How to use ZeRO in VISSL?¶
VISSL uses FAIRScale library which implements ZeRO in PyTorch. To use Zero, you can either use Sharded Data Parallel (SDP), inspired by ZeRO-2 or Fully Sharded Data Parallel, which was inspired by ZeRO-3. The main difference between the two, is that SDP shards the gradients and optimizer state, whereas FSDP additionally shards the model parameters. This decreases memory at the expense of communication. For more information see this FAIRscale doc.
Using VISSL in ZeRO involves no code changes and can simply be done by setting some configuration options in the yaml files.
In order to use ZeRO, user needs to set OPTIMIZER.name=zero
and nest the desired optimizer (for example SGD) settings in OPTIMIZER.base_optimizer
.
An example for using ZeRO with LARC and SGD optimization:
OPTIMIZER:
name: "zero"
use_zero: True
base_optimizer:
name: sgd
use_larc: False
larc_config:
clip: False
trust_coefficient: 0.001
eps: 0.00000001
weight_decay: 0.000001
momentum: 0.9
nesterov: False
Note
ZeRO works seamlessly with LARC and mixed precision training. Using ZeRO with activation checkpointing is not yet enabled primarily due to manual gradient reduction need for activation checkpointing.

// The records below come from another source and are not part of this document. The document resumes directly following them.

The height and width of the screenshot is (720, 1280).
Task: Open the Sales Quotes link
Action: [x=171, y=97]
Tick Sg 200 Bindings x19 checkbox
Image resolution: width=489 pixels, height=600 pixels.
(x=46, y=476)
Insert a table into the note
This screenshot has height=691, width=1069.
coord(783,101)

To use Sharded Data Parallel (SDP), inspired by Zero-2, merely set:
MODEL:
SHARDED_DDP_SETUP:
# set this to true if you want to use SDP instead of DDP.

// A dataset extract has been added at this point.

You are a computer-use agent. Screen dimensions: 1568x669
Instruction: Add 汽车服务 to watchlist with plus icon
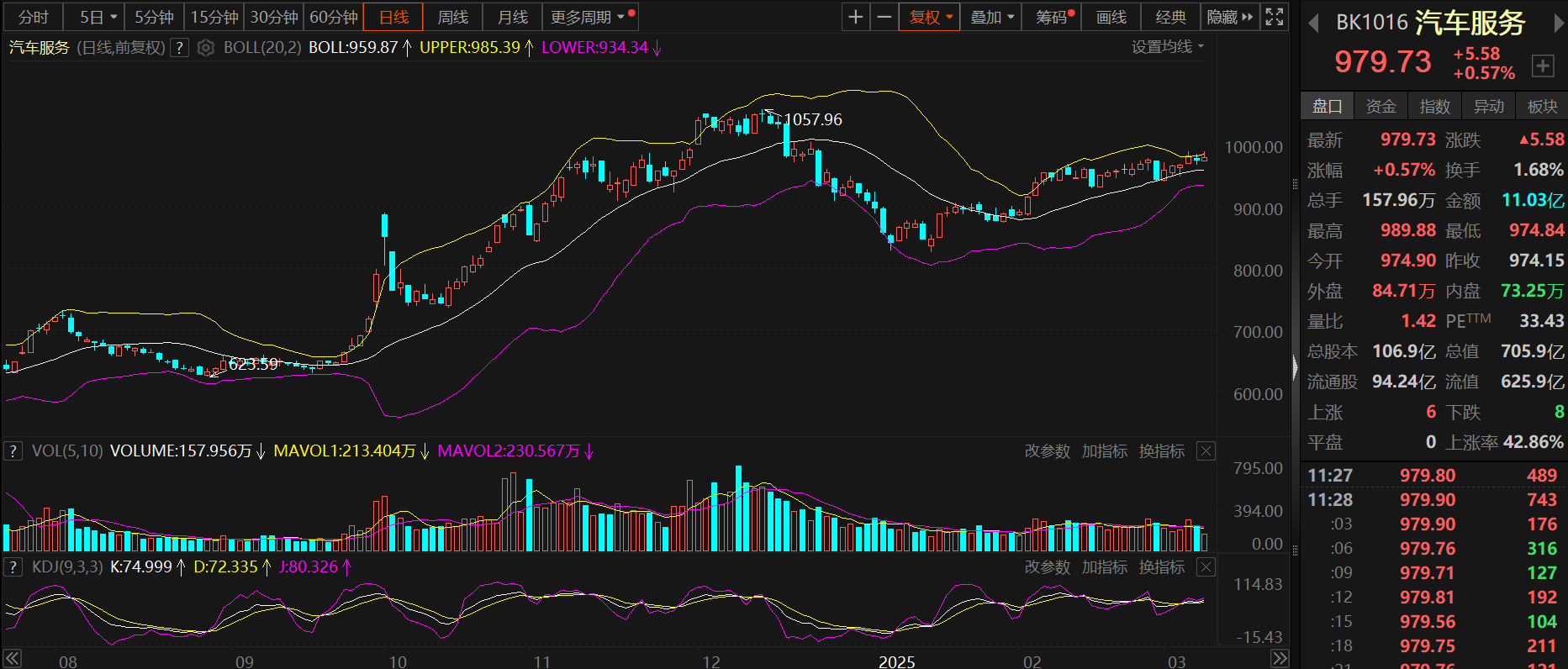(x=1543, y=66)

# VISSL will automatically set optimizer = zero and
# configure the settings required to run SDP successfully.
USE_SDP: True
reduce_buffer_size: -1
To use Fully Sharded Data Parallel (FSDP), inspired by Zero-3, merely set:
MODEL:
FSDP_CONFIG:
# set this option to True to enable FSDP and automatically determine the config
# for FSDP based on AMP true/false.
AUTO_SETUP_FSDP: True
# Set this option to a positive number to automatically wrap "big" layers with
# a dedicated FSDP wrapping: the number provided here is the number of
# parameters that serves as threshold to decide if a layer is "big"
AUTO_WRAP_THRESHOLD: 0
AMP_TYPE: "01"
# Parameters of fairscale FSDP
flatten_parameters: True
mixed_precision: True
fp32_reduce_scatter: False # Only makes sense to be True when mixed_precision is True.
compute_dtype: float32 # Choose "float32" or "float16"
bucket_cap_mb: 0
clear_autocast_cache: True
verbose: True
Warning: This has only been fully tested with SwAV + Regnet models.